■ **Work instructions**:
**1.** From the canning book review, return the passage between "This is such" and "reused again and again.", inclusive, copied word for word.
**2.** According to the canning book review, how much can peaches cost per pound at the green market?

■ **Text to read**:
Before I start this post I have to make a full disclosure: I was introduced to the Homemade Living book series by a Chris a regular reader here at UrbanFoodGuy, who asked me if I’d be interested in taking a look at them. Indeed I did! Thankfully both volumes are actually great so it makes it easy for me to talk about them, but just felt like you needed to know that before I got started.
The first thing I thought when I got my copy of Canning and Preserving with Ashley English was how much it reminded me of an old, school textbook. Hard, durable cover, no dust jacket, well organized, with lots of good, instructive photographs. I almost half expected there to be selftest questions at the end.
This is a book that is constructed to be used. None of this limp paperback stuff that refuses to stay open, Nope, this is a book that Sterling Publishing have made because they not only want you to read and cook from it, they want you to do so again and again.
Even the art direction of the cover suggests a worn, pre-used look, kind of like pre-washed jeans. Comfortable and ready to get into. Canning books I’ve previously read tend to give you a quick overview of technique and then a list of recipes. Not the case here. Canning is presented as one aspect of a larger picture, raising important questions and giving valuable information about how the food is grown, where the food is grown, seasonality, community supported agriculture, biodynamic farming and, for me the most important thing, how this all promotes building community. Ms. English isn’t just interested in getting us to make some jam and can it, she’s trying to tutor us in how we can make better food choices for ourselves and each other.
She does this in two ways that I love. Sprinkled through out the book are little segments called: “Portraits of a Canner” which are interviews with people who Ashley knows can their own food. These are my favorite segments, with vaguely high school yearbook meets prison headshots and the sound of true candor of everyone’s voice. If you needed one more thing to nudge you towards starting to do your own canning, these small, charming portraits should do it.
In every Portrait of a Canner there is a quote from the canner that has been enlarged to highlight why they are canners and again and again everyone says variations on the same few themes: it tastes better, you get to support local farmers, it’s cheaper, and you have control of your food supply.
The one caveat I have to add here is that if you live in a big city, as I obviously do, it is not always cheaper. Peaches for example are as much as $4 a pound at the green market. While certainly you can find local peaches at Whole Foods for .89 cents a pound, they tend to be hard as rock and if I’d rather give my dollars to a farmer not a large corporation. But Canning and Preserving gives us the perfect solution to this problem: throw a canning party! Have a bunch of friends come over and spend an afternoon hanging out and can a bunch of stuff.
This is such a good idea on so many levels:
- It lowers the price of the produce because you are buying in bulk.
- Canning requires a lot of water: having a group canning even makes better use of the water because it’s reused again and again.
- Living in New York, where most people have small kitchens, having a canning party can be down right practical: If just one of your friends has a big kitchen you can enroll them to be the host!

■ **Information provided**:
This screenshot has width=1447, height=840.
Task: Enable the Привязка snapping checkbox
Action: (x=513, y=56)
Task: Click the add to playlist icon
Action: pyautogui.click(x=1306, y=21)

* * *

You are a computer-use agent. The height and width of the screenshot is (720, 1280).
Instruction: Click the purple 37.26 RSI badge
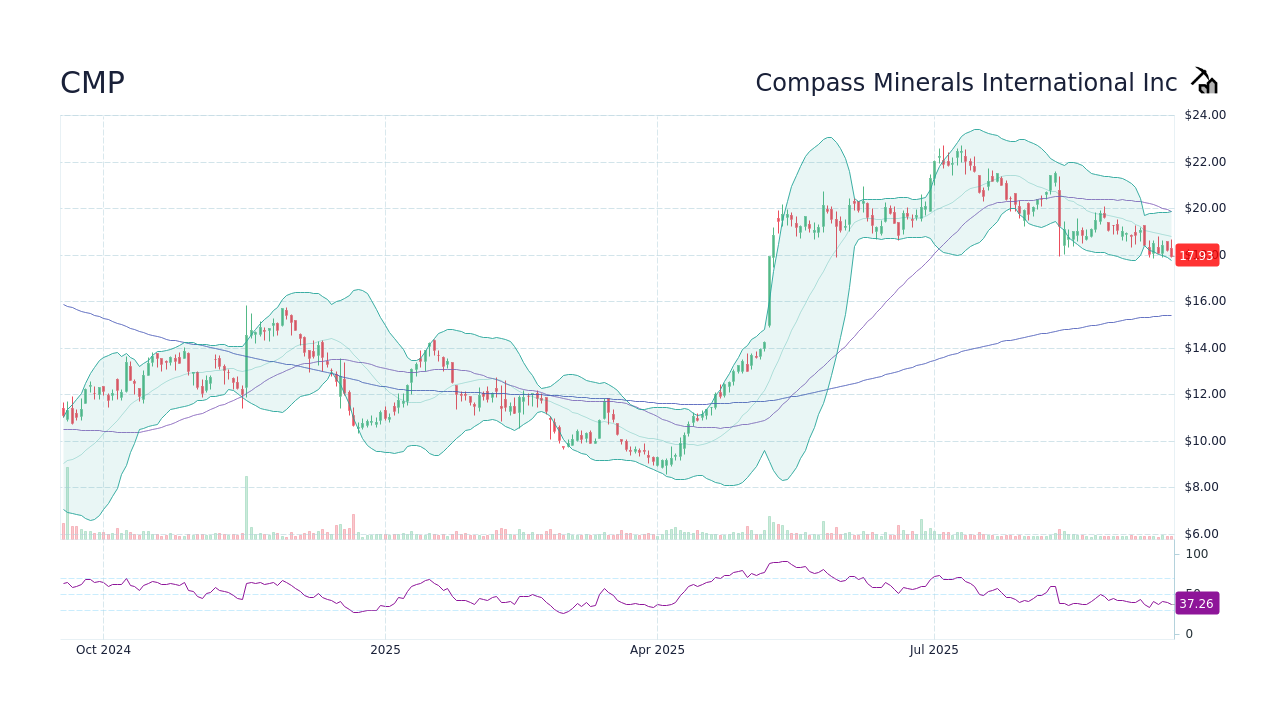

■ **Responses to the tasks**:
**1.**
This is such a good idea on so many levels:
- It lowers the price of the produce because you are buying in bulk.
- Canning requires a lot of water: having a group canning even makes better use of the water because it’s reused again and again.

**2.** As much as $4 a pound.